Hollywood icon Dennis Quaid chats about new podcast

With a resumé of films that includes “Breaking Away,” “The Right Stuff,” “Frequency,” “The Rookie,” “The Parent Trap” and “A Dog’s Journey,” Dennis Quaid has been a Hollywood staple for more than four decades.

Those in the Ridgefield area know that Quaid is also something of a rockstar, fronting the band Dennis Quaid & the Sharks, which plays at the Ridgefield Playhouse year after year.

Now, the Hollywood legend has added podcaster to his impressive list of credits. Quaid recently teamed with Audio Up founder and CEO Jared Gutstadt to release his first podcast interview series appropriately titled, “The Dennissance.”

Keith Loria: Where did you get the idea to do a podcast?

Dennis Quaid: I had not even heard of podcasts until I was asked by iHeart Media’s Jared Gutstadt to host “Bear and a Banjo” a couple of years ago and it turned out to be the No. 2 music podcast. From there, Jared and I decided to start our slate of shows, so we’re sort of like a podcast studio. I have the interview show, which is “The Dennissance,” and we have another slate of reality shows and some comedies. We’re also going to be doing more. It’s a very exciting time.

KL: Who will you be talking to on “The Dennissance” show?

DQ: It’s people who I have known in my life and it’s fun to find out what makes them tick in a different way than you might see in other interviews. I like to have people on who have other interests outside of what we know them for. And they have to be a good talker. It’s a great way to tell stories and let people use their imagination.

KL: What sort of setup do you have? Do you run the podcast from a home studio?

DQ: My home studio is getting there. Right now, it’s a laptop and a phone on a tripod. My first guest was Billy Ray Cyrus, which was done in person, which is a great way to develop chemistry with someone when you’re interviewing them in the same room. Everything else has been done during the lockdown and interviewing guests on Zoom.

KL: Does doing interviews on Zoom make it more challenging because you’re not in the same room?

DQ: I find that if you just let people talk, they do the job for you. But I do like the chemistry of being in the same room with someone.

KL: You have been doing the late-night talk shows for years. Did you ever think that you would be interviewing people yourself?

DQ: I never thought I would be doing that, but as an actor, all the different roles I have played, there is always research going into finding out about the character or meeting the person I am playing and finding out what makes that tick. That’s my favorite part of movie making. I brought that research method to my podcast.

KL: As the show goes on, do you find that you’re getting more comfortable and establishing your own style?

DQ: For sure. At first, there was a tingle of fear down my spine, which makes me think that maybe I should try something like that because it takes me out of my comfort zone.

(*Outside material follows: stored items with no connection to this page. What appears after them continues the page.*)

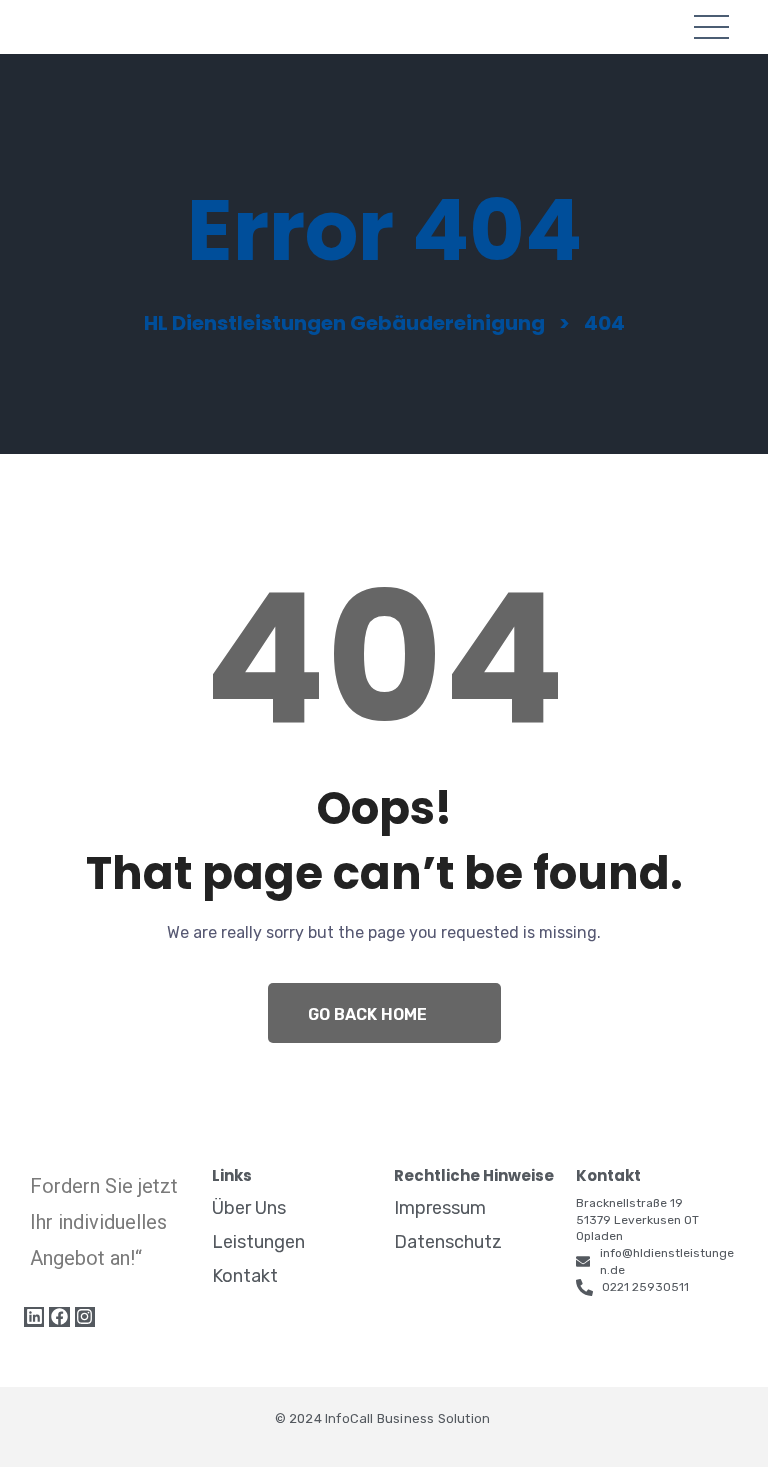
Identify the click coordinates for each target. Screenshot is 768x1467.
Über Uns (249, 1208)
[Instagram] (85, 1317)
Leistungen (258, 1242)
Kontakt (245, 1276)
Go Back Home (367, 1014)
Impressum (440, 1208)
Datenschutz (448, 1242)
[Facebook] (59, 1317)
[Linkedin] (34, 1317)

Being the interviewer, it definitely was not my comfort zone but as time goes by, I’m really learning to enjoy it.

KL: How long do the interviews tend to run because I know sometimes things are cut out and edited.

DQ: I’m finding that an hour is about the usual time and it always feels that it went by really fast.

KL: Who are some dream people you would like to have on as future guests?

DQ: I would love to have Bill Clinton on and not talk politics at all. I’ve had a very lucky life and have known so many different kinds of people from so many different walks of life, so there’s no end to the people I would love to talk to.

KL: Do you find yourself influenced by any of the great interviewers of our time — Carson, Leno or anyone like that?

DQ: I remember a show, “The Tomorrow Show,” [hosted by Tom Snyder] and you felt like you were in a lounge after hours talking things over. I like to think it’s like that.

KL: Without picking favorites, who is one of the more interesting guests you’ve had on lately that you think people will enjoy listening to?

DQ: I had Albert Pujols on during the lockdown, and he’s a baseball player from the Angels, and I really got to know about from where he came in the Dominican Republic, and that was very interesting. It was very much an American dream story come true. It was very heartfelt and genuine.

KL: What other guests do you have coming up?

DQ: We just taped a “Parent Trap” reunion, which was the first time all of us had been together in quite a while. I turned the tables on Adam Carolla and I had my good friend Billy Bob Thornton. Also, Tanya Tucker is a really great interview. We’re just going to keep it going.

KL: You mentioned “The Parent Trap”, will you be doing any other movie reunions?

DQ: I would love to. I’m hoping to get Jamie Foxx and LL Cool J together for an “Any Given Sunday” reunion. That would be fantastic.

KL: With summer coming up, this is usually the time you’d be heading out with your band and making a stop at Ridgefield. How have you been scratching your music itch during the stay-at-home time?

DQ: I’ve been focusing on piano, which I learned a bit of when I played Jerry Lee Lewis back in the ’80s. It’s given me time to sit down and play about 4-5 hours a day and really take a master course in it. It’s been really gratifying.